Una cualidad propia de un buen pastor es el celo por aquello que le pertenece. Todos sabemos por experiencia propia que tendemos a no cuidar igual de nuestras cosas que de las que no nos pertenecen. Una persona bien educada tiende a cuidar también lo ajeno como si fuera lo propio. Nuestros campos, bosques y ciudades estarían relucientes y serían un auténtico paraíso. Cuando no se cuida lo ajeno vence el egoísmo de pensar sólo en el bien propio. Pero si cuidamos el bien ajeno, lo hacemos porque es un bien no sólo para mí, sino para los demás. La casa común, que dice el Papa en Laudato sì, se protege cuando se valora el bien que supone para todos.

Esta reflexión sobre el celo por lo propio (que por la buena educación engloba también lo ajeno) permite valorar acertadamente el sentido que tiene la autoridad. El pastor representa la autoridad para las ovejas. Pero dicha autoridad se basa en el bien que comunica al rebaño. No es arbitraria. La autoridad se refiere al bien que pretende defender, y en él encuentra su sentido.

El bien que Cristo comunica es la misma vida divina. Y reconocemos su autoridad porque nadie más en este mundo es capaz de darnos un bien similiar. Lo que Él hace, dice, aconseja o a veces manda, nos conduce hacia el bien, y un bien supremo. Nunca obedecer a Cristo disminuye nuestra autonomía y libertad, sino que se refuerzan al orientar nuesta existencia hacia un bien más sublime del que puedo alcanzar por mis propias fuerzas.

* _Registros proporcionados_:
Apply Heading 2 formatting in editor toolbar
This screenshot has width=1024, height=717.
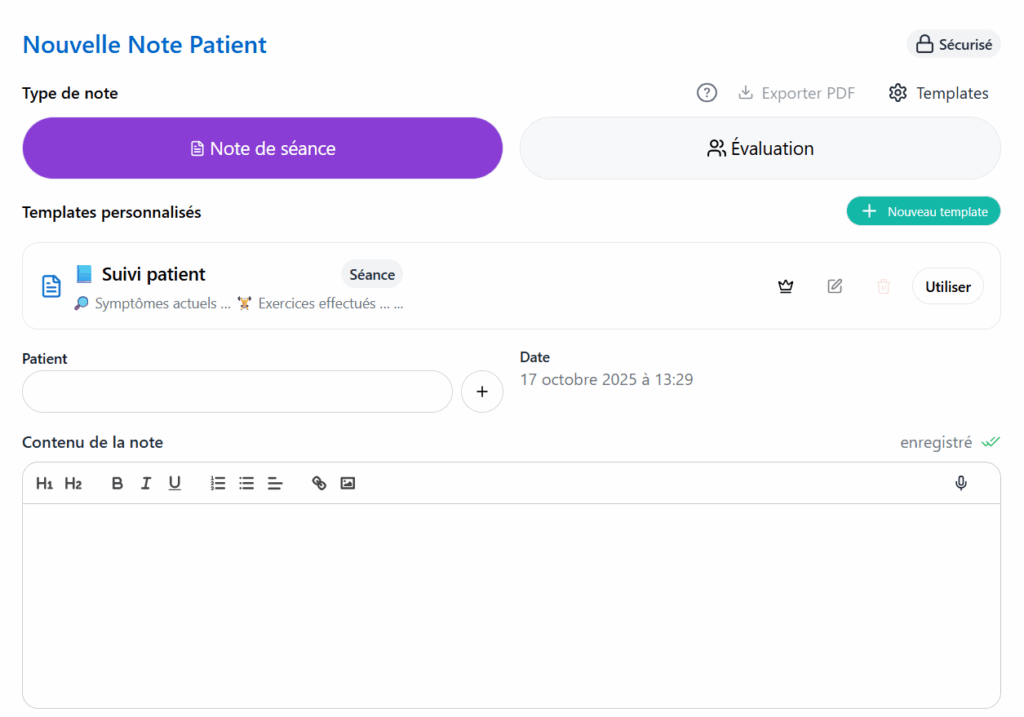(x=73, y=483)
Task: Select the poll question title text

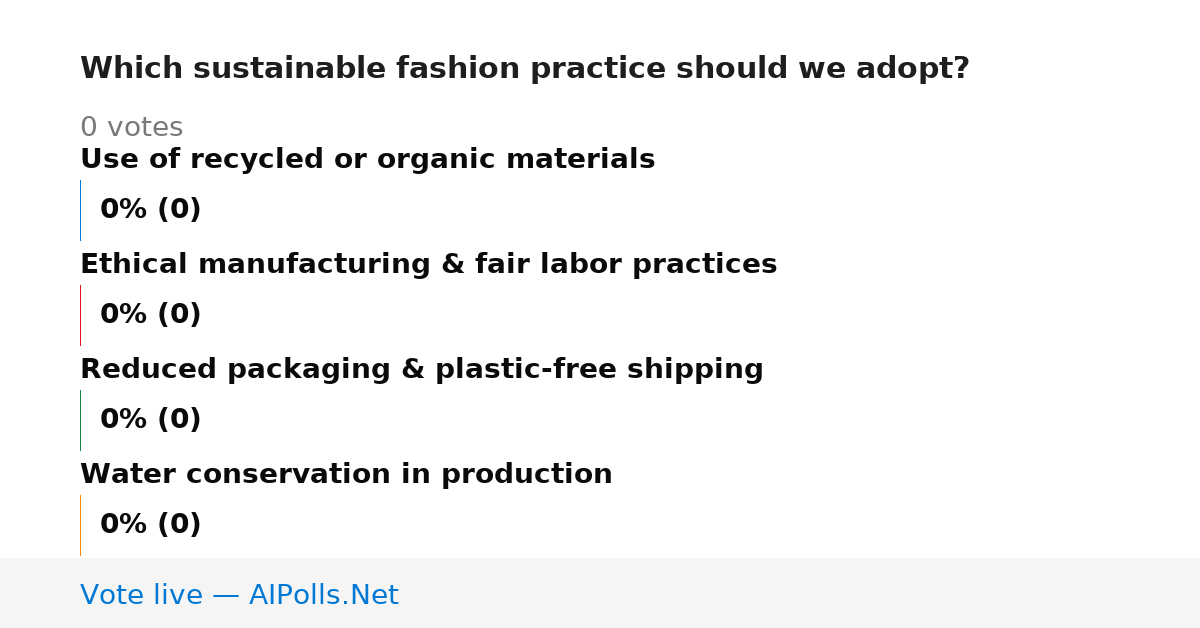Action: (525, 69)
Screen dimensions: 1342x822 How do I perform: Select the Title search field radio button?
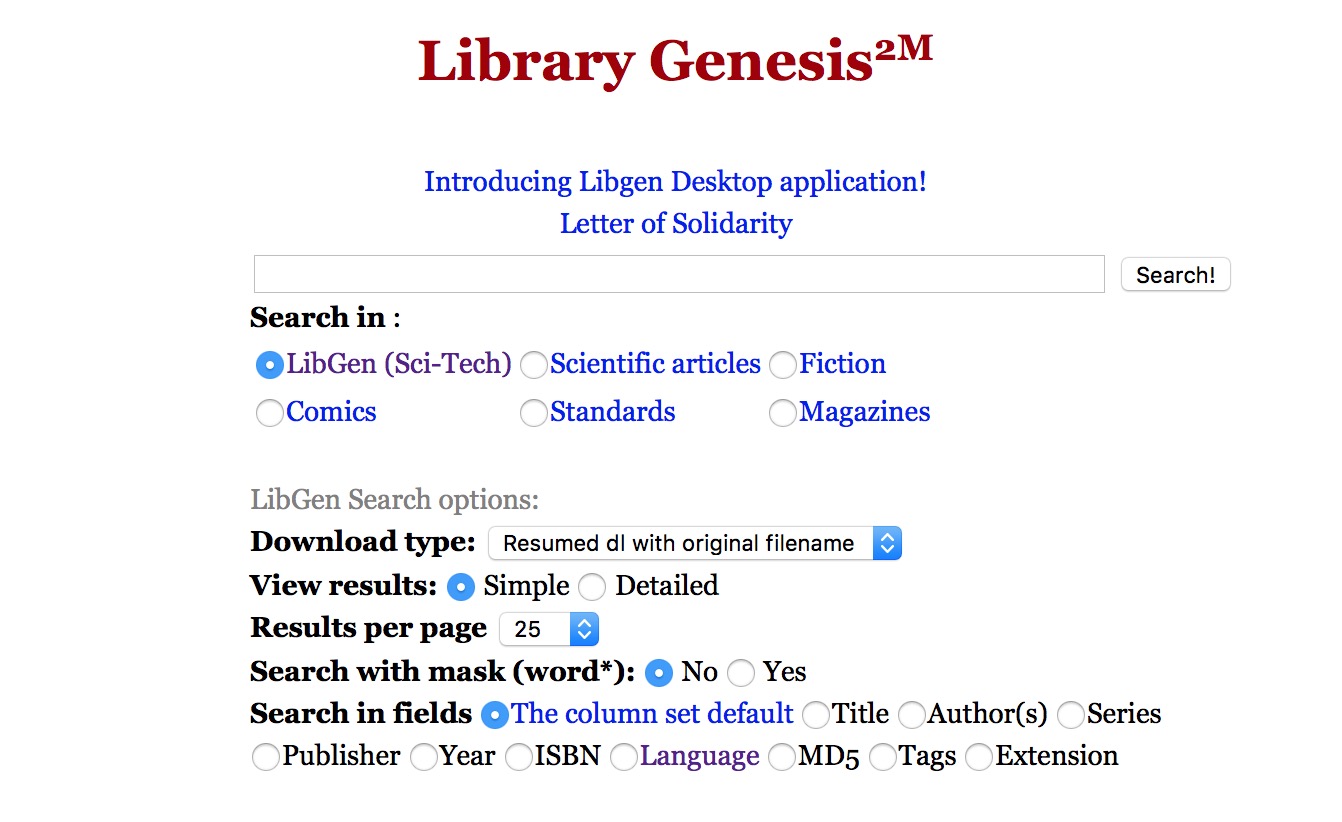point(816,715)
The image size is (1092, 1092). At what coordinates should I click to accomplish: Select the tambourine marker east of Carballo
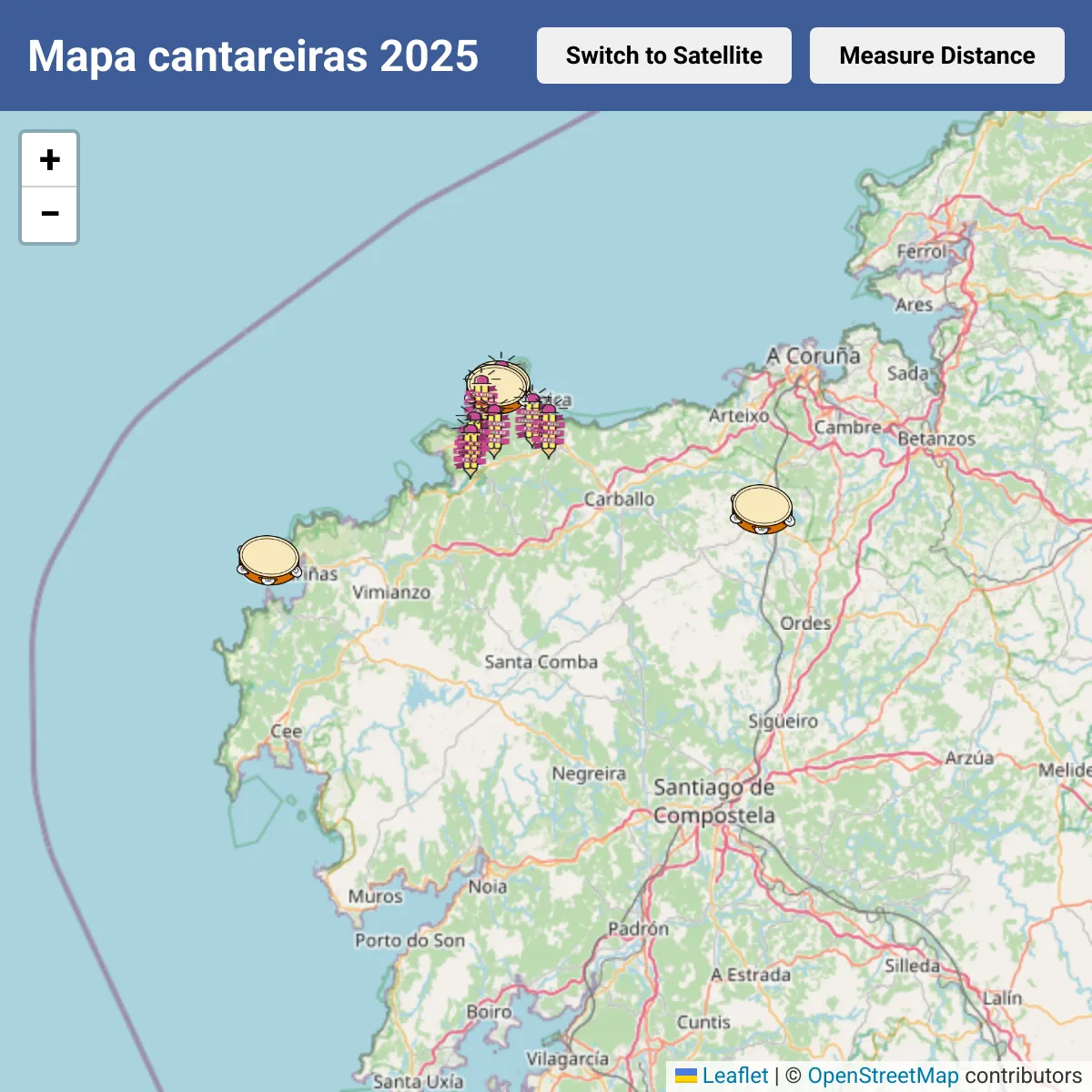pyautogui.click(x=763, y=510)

* * *

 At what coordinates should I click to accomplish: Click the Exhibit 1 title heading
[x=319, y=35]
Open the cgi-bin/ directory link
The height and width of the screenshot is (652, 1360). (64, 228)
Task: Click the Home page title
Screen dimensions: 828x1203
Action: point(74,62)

* * *

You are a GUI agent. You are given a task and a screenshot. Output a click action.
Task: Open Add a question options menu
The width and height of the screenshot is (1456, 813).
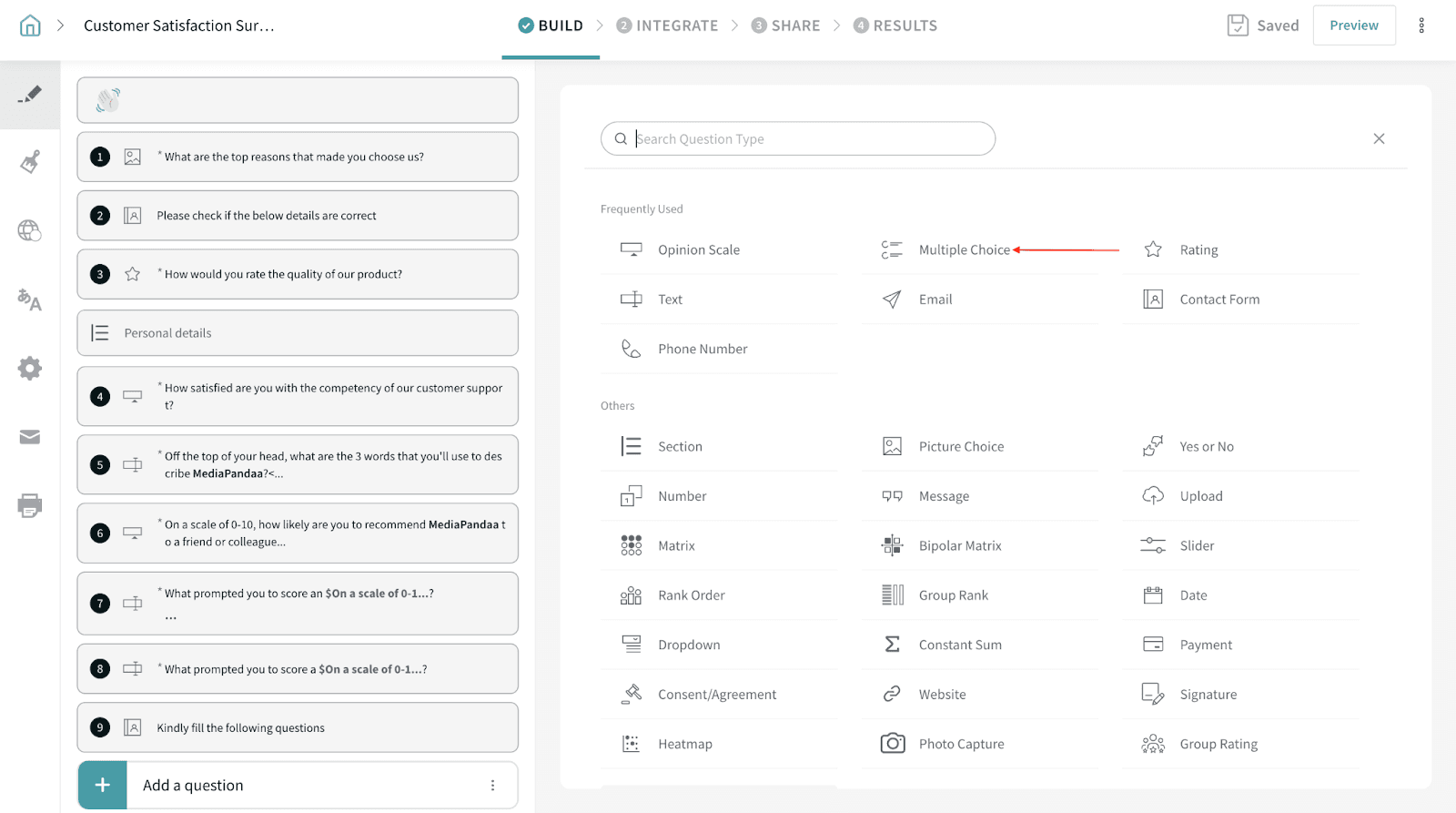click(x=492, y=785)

* _Ejercicio escrito 1_: Transcribe tal cual, de los registros, las líneas que van desde la que contiene "At what coordinates should I click to accomplish: Click" hasta la que contiene "Action: point(74,62)", ambas incluidas.
* _Ejercicio escrito 2_: Prosigue el texto sobre el buen pastor y la autoridad de Cristo a partir de su última oración.

* _Respuesta de tarea 1_:
 At what coordinates should I click to accomplish: Click the Exhibit 1 title heading
[x=319, y=35]
Open the cgi-bin/ directory link
The height and width of the screenshot is (652, 1360). (64, 228)
Task: Click the Home page title
Screen dimensions: 828x1203
Action: point(74,62)

* _Respuesta de tarea 2_:
Por eso, si una virtud propia del buen pastor es el celo, una virtud propia de las ovejas es la obeciencia, que viene del latín ob-audire: significa saber escuchar. Y por eso dice Cristo: “Mis ovejas escuchan mi voz, y yo las conozco, y ellas me siguen, y yo les doy la vida eterna”. La escucha de Cristo, es decir, obedecer al Señor, implica la disposición del corazón y la entrega libre de quien le oye. Oir su voz y seguirle significa conocer a Dios. Y siguiendo al Señor, se nos comunica el bien más preciado para el hombre: la vida eterna, propia de la divinidad que se nos comunica por la gracia y los sacramentos en la comunión de la Iglesia.

El bien que Cristo comunicaba con sus hechos y palabras se nos sigue comunicando a través de la Iglesia, y específicamente a través de los sacramentos, que son acciones divinas. Todo el pueblo de Dios recibe en el sacramento del bautismo el sacerdocio común, por el que todos los bautizados se identifican con Cristo sacerdote. Pero algunos miembros del pueblo de Dios reciben una vocación especial para representarlo de modo específico: es el sacerdocio ministerial.

Hoy rezamos por las vocaciones sacerdotales, y también por todos los sacerdotes del mundo, para que sean siempre imagen viva de Cristo buen pastor y vivan siempre con humildad llevar en vasijas de barro un tesoro tangrande para ellos mismos, para la Iglesia y para toda la humanidad.